Employment growth has averaged 184,000 per month in 2017, just shy of 2016's average of 187,000.
Of the major working groups in July:
- Health care added 39,000 jobs.
- Mining added 1,000 jobs.
- Professional and business services added 49,000 jobs
- Food services and drinking places added 53,000 jobs
- The industries of construction, manufacturing, wholesale trade, retail trade, transportation and warehousing, information, financial activities, and government showed little change during July.

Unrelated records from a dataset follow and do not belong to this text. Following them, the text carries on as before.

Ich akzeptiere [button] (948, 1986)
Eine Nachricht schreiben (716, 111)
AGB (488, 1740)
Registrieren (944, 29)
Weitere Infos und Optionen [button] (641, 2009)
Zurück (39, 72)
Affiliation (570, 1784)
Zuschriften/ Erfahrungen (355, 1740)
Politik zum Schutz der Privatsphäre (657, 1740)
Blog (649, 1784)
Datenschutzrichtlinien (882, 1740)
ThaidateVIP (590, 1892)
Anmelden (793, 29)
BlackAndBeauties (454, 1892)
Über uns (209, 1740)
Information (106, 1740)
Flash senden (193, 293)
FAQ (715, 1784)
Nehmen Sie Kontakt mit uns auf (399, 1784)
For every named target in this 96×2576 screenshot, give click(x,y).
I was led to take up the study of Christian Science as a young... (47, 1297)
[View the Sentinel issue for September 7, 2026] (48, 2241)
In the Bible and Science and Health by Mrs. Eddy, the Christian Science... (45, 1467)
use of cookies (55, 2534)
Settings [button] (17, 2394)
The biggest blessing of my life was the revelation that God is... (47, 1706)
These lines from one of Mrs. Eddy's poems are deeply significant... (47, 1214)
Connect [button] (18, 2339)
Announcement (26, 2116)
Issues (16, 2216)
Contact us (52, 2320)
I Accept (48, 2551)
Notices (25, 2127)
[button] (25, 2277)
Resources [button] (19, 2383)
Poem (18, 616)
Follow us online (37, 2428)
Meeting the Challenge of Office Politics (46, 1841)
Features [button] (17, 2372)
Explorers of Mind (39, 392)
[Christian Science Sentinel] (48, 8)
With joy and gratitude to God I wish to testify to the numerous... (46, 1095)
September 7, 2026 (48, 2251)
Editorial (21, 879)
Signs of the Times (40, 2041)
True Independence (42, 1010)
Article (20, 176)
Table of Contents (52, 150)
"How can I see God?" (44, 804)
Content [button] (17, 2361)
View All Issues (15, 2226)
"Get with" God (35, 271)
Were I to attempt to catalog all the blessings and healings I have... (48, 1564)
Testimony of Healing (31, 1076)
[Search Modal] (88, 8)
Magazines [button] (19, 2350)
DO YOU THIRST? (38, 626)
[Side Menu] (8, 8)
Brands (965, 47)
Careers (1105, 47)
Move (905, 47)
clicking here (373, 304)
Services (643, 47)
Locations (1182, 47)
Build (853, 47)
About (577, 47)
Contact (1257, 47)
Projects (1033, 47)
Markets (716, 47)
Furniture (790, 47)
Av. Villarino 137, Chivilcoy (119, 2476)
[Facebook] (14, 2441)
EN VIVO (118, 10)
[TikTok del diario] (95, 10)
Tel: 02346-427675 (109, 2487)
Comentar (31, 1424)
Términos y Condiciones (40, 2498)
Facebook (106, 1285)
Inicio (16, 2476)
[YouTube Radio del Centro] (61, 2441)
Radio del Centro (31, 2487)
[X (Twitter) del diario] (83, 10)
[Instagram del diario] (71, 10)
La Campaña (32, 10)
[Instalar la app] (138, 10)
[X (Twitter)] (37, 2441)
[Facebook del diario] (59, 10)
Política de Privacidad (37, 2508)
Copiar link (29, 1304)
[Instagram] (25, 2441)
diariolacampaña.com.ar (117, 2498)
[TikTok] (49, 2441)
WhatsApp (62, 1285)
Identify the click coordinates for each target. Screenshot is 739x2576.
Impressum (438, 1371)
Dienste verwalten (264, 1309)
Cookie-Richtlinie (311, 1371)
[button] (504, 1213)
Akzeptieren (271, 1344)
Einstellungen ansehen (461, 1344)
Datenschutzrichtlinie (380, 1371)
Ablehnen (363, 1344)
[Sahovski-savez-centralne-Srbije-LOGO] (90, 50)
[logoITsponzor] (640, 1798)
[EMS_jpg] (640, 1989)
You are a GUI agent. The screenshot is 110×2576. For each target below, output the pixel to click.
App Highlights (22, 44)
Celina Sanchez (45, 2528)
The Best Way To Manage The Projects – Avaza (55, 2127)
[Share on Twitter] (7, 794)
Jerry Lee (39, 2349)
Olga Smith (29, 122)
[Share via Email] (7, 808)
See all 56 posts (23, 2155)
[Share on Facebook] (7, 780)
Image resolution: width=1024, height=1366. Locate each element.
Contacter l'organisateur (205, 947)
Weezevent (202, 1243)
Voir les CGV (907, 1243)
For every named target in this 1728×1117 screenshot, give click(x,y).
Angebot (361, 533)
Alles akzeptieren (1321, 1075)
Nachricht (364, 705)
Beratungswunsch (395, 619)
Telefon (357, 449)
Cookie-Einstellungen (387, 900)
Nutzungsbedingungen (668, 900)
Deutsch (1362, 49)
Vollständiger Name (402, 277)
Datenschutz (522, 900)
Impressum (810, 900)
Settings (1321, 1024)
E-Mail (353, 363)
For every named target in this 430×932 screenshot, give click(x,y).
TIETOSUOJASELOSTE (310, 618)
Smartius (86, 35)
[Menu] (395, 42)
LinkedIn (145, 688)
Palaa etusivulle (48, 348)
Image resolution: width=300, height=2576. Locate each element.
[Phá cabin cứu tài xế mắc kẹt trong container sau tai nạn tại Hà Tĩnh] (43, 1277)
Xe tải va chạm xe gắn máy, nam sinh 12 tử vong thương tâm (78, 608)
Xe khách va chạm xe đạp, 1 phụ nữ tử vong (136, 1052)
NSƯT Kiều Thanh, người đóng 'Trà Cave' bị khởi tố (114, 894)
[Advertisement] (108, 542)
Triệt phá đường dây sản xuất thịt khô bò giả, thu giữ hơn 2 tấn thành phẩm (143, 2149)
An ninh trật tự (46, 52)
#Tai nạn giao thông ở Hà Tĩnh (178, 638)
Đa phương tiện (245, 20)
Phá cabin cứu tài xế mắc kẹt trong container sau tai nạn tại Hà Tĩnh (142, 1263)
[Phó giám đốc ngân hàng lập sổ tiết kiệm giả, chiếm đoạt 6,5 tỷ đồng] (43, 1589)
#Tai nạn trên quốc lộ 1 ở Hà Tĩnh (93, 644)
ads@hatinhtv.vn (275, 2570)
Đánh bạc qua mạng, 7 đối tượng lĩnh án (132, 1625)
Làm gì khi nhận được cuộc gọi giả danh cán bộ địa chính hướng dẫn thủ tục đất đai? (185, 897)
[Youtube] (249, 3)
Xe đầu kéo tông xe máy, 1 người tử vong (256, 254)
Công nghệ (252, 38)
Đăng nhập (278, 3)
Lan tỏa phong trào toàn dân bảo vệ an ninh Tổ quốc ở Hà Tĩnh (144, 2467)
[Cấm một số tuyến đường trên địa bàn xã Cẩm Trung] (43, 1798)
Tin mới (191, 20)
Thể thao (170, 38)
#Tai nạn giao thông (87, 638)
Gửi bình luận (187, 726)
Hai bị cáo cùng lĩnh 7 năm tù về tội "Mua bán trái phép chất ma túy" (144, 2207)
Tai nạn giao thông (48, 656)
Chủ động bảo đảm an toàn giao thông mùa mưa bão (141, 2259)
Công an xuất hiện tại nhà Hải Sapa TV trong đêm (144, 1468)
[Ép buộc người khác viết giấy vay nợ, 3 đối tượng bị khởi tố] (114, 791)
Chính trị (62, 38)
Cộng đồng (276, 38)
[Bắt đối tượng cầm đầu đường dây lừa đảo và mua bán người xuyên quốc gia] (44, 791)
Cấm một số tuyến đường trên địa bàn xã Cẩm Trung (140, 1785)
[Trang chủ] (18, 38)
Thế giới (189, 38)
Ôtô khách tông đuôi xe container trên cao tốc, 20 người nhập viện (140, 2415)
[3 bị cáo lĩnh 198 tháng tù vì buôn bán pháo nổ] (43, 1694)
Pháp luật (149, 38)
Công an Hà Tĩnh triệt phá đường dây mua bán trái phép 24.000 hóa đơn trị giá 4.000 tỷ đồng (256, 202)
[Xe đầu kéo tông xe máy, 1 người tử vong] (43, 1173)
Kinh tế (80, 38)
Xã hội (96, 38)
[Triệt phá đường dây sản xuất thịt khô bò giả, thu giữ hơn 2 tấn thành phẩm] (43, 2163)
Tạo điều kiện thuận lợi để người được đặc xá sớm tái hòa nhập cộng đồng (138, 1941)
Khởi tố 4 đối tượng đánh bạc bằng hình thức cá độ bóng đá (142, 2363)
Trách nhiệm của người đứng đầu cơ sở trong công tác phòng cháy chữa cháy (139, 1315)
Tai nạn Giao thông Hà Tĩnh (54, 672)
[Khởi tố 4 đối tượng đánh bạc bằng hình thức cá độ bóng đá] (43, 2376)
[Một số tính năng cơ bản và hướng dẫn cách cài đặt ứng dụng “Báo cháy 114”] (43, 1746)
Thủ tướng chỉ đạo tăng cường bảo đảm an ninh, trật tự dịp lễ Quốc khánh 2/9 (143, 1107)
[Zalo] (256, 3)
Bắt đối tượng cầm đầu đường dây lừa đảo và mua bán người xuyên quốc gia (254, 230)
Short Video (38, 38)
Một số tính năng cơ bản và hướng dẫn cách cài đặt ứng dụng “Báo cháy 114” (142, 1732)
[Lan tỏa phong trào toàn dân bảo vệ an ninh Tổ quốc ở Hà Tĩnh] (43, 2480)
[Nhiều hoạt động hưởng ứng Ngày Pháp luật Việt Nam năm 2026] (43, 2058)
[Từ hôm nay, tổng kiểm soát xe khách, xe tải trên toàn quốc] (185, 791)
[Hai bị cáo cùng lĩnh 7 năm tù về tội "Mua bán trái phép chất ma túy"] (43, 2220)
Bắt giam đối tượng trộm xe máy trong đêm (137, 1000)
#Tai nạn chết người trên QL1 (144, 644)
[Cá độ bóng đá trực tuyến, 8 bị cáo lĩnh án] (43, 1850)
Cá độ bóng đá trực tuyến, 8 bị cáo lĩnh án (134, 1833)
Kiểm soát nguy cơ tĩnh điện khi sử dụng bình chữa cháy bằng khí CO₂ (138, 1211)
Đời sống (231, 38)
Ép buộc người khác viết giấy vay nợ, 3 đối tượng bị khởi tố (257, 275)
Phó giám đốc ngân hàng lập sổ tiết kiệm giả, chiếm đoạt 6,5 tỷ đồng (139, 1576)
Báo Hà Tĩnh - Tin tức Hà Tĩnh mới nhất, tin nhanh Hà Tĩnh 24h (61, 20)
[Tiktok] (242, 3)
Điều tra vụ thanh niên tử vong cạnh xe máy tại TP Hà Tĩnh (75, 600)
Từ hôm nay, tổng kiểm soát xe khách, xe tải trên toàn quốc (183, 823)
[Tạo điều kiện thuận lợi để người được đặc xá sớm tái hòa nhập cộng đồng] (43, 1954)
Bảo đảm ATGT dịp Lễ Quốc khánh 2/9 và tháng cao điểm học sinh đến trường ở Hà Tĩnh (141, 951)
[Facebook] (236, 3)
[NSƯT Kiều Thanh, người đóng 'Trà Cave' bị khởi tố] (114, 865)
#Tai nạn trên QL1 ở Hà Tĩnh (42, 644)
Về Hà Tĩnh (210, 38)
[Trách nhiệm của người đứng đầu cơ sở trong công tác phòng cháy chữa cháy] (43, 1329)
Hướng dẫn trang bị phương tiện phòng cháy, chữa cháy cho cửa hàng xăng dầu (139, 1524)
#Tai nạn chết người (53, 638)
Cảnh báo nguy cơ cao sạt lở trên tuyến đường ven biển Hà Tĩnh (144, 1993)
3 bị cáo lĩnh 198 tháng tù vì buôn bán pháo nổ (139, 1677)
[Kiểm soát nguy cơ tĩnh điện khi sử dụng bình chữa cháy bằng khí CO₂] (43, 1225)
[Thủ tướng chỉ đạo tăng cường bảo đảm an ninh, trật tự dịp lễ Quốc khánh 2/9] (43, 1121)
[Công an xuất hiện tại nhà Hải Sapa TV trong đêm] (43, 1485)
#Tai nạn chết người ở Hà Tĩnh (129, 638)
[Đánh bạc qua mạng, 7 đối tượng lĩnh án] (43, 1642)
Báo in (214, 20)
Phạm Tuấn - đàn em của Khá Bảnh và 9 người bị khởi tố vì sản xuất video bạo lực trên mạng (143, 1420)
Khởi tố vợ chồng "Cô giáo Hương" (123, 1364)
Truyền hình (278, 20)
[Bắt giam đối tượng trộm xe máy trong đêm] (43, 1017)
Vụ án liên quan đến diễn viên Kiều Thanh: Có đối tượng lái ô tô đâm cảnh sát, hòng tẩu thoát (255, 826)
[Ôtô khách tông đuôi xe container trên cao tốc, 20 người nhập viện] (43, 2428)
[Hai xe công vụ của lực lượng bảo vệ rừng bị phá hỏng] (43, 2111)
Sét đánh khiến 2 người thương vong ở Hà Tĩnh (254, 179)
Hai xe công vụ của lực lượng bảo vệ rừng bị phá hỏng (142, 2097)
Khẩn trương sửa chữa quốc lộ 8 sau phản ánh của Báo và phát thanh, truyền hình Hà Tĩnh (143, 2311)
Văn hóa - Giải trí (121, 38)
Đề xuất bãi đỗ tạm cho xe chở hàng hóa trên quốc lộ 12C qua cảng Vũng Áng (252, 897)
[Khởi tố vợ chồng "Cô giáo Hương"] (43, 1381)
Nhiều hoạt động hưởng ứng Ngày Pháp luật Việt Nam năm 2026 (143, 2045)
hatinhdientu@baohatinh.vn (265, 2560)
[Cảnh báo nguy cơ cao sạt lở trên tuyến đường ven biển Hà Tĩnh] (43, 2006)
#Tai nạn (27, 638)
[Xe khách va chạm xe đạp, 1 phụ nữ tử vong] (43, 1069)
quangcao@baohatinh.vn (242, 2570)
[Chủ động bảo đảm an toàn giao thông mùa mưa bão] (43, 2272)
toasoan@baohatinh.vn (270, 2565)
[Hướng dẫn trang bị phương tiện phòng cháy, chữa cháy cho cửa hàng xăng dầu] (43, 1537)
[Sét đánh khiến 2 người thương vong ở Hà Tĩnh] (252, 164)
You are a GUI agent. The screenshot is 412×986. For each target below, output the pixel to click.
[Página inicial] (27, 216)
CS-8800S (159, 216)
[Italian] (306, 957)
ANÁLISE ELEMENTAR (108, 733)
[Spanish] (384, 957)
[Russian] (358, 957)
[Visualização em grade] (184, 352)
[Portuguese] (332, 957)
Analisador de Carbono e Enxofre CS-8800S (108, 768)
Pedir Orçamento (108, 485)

After losing 1,000 jobs in May and adding only 1,000 in June, manufacturing rebounded in July by adding 16,000 jobs. Durable goods manufacturing added 13,000 of them, while nondurable goods added 3,000 following a 8,000-jobs lost in June. July's manufacturing unemployment rate of 4.0 percent was up 0.6 percentage points from June, but down 0.3 points year-over-year.
Wholesale trade added 6,100 jobs in July, following 10,000 added in June. Retail trade was essentially unchanged, as was transportation and warehousing overall.
The biggest July manufacturing job gains were fabricated metal products (+5,000), transportation equipment (+3,800) and machinery (+2,100), while the biggest losses were in furniture (-1,600) and food manufacturing (-1,000).
Construction added 6,000 jobs in July, following 16,000 added in June. Building construction comprised 5,500 of July's gain, with 5,100 in residential. Residential specialty trade added 2,100. Construction's July unemployment rate of 4.9 percent was up 0.4 points year-over-year.
Mining employment added 1,200 jobs in July, following 6,900 in June. Support activities added 1,300. Mining, quarrying, and oil and gas extraction's July unemployment rate of 4.5 percent is less than half of the 9.3 percent mark it had a year earlier.
Wholesale trade's 6,100 jobs gain in July followed 10,000 added in June and 2,100 lost in May. Durable goods added 3,700 of July's growth, while electronic markets added 1,800 and nondurable goods was essentially unchanged. Wholesale and retail trade's July unemployment rate of 4.8 percent was down 0.4 points year-over-year.
- Retail trade added 900 jobs in July, with building materials and garden supply stores adding 5,000
- Warehousing and storage lost 2,200 jobs in July, following a loss of 800 in June.
The employment report came three days after the Institute for Supply Management's July Purchasing Managers Index (PMI) had a decrease of 1.5 percentage points from June to a reading of 56.3 percent — indicating continued strong expansion for U.S. manufacturing, albeit at a slightly slower pace.